The film is set in small town Bihar where a school dropout lives with his family and works on a truck with his father. Enter an American girl who is doing some research on Madhubani paintings. A la Raja Hindustani he falls in love with her, wears a funny hat and goes to woo her. He impresses her with his knowledge of the paintings and she makes him her guide. Then her boyfriend shows up, our man is heartbroken and the girl warned against him by her doctor uncle who warns her that a Bihari man in live is a dangerous animal. She gets kidnapped by Naxalites and then after some action the story ends sort of ambiguously. There is also a side story of an alcoholic cop who has never got a promotion and who ignores the girl who is in love with him.
The locale is authentic, the accent and language ring true and the star cast looks appropriately country yokelish.
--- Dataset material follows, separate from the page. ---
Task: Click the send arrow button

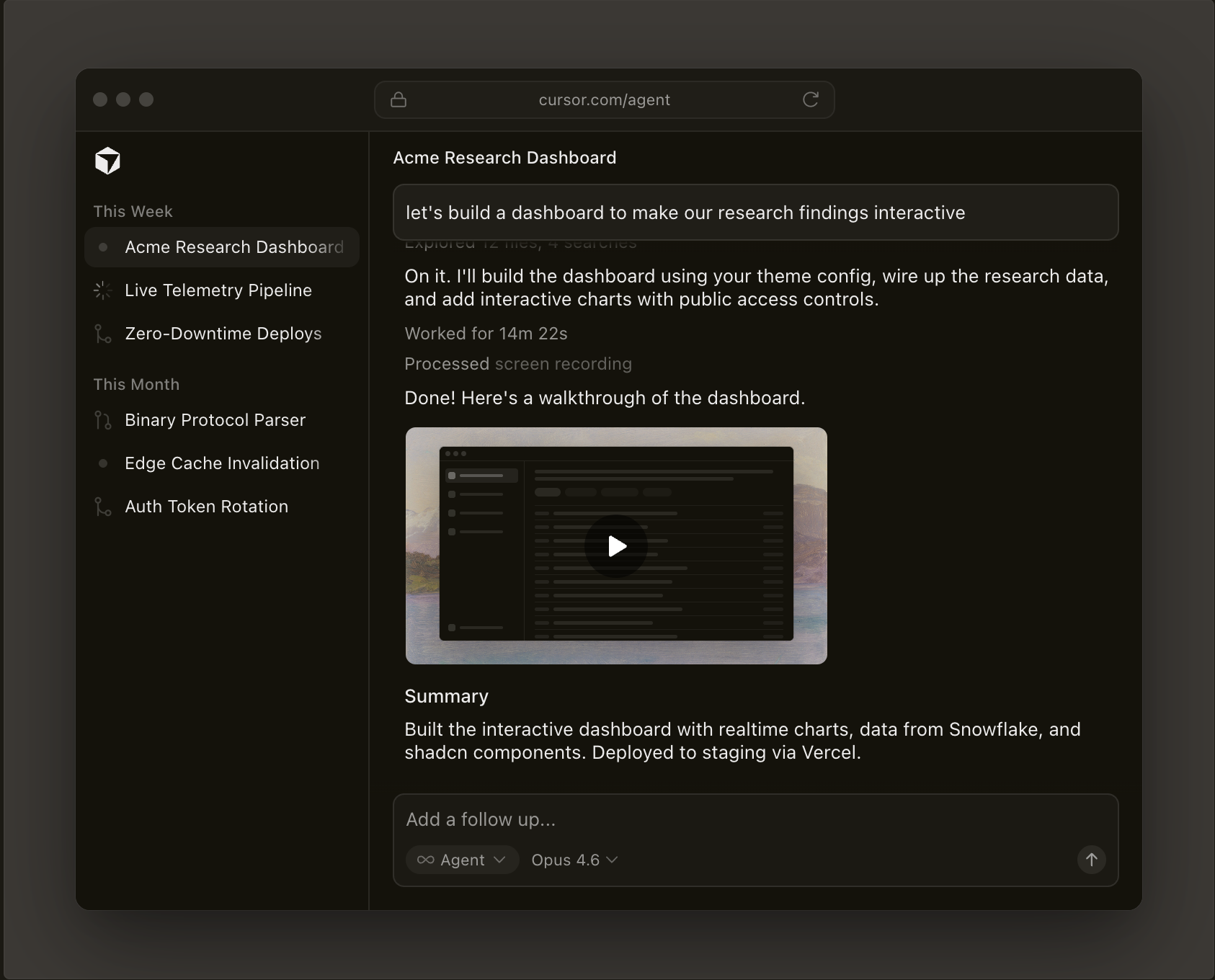Action: click(x=1091, y=860)
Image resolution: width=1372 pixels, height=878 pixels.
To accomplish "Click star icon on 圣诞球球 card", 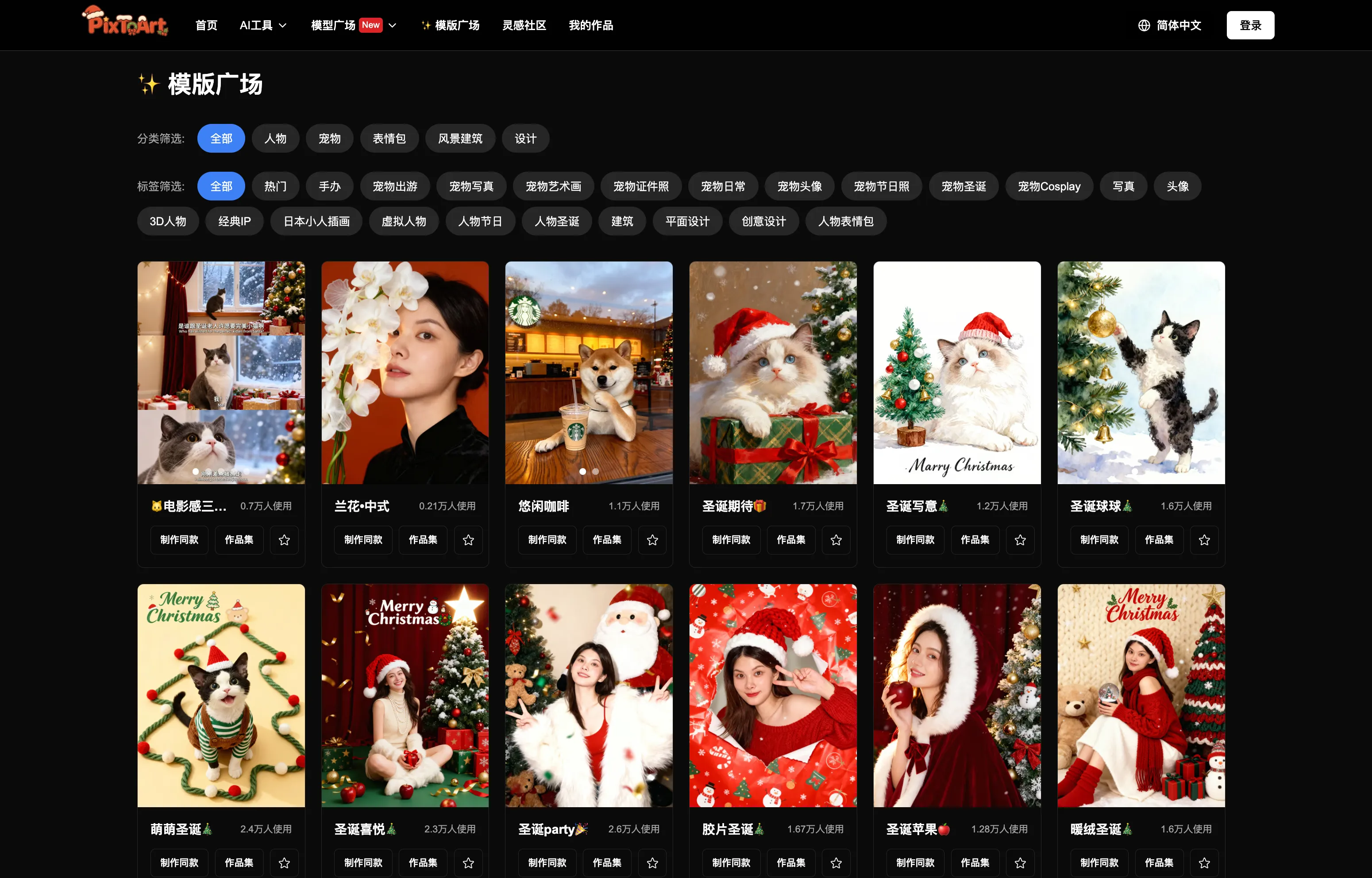I will [x=1204, y=540].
But the story is too patchy to make any sense. Why is the cop ignoring the girl? You sense that there must have been a back story to explain his moroseness but the editing chops it out. Similarly, for the main hero. Though we see enough of him we dont enter his life really. Again, there are things that seem to have been chopped out to make the film tighter. All this choppiness leaves you with a sense of unease and incompleteness that robs the film of the potential I talked about.
There is a song with a nice folksy beat but thats about it in that department. On the acting front, the lead actor Anand Tiwari, has a passionate romantic attitude that does well for the character . His pals give a good version of what rural India does for amusement in its spare time. Rajat Kapoor as the suave cop plays up the contrast well. The American girl obviously worked for free, since no one could have paid for that kind of bad acting.
All in all, a pointless kind of movie. In spite of having a good story to work with, the writer cum Director has failed to flesh it out well. Avoid.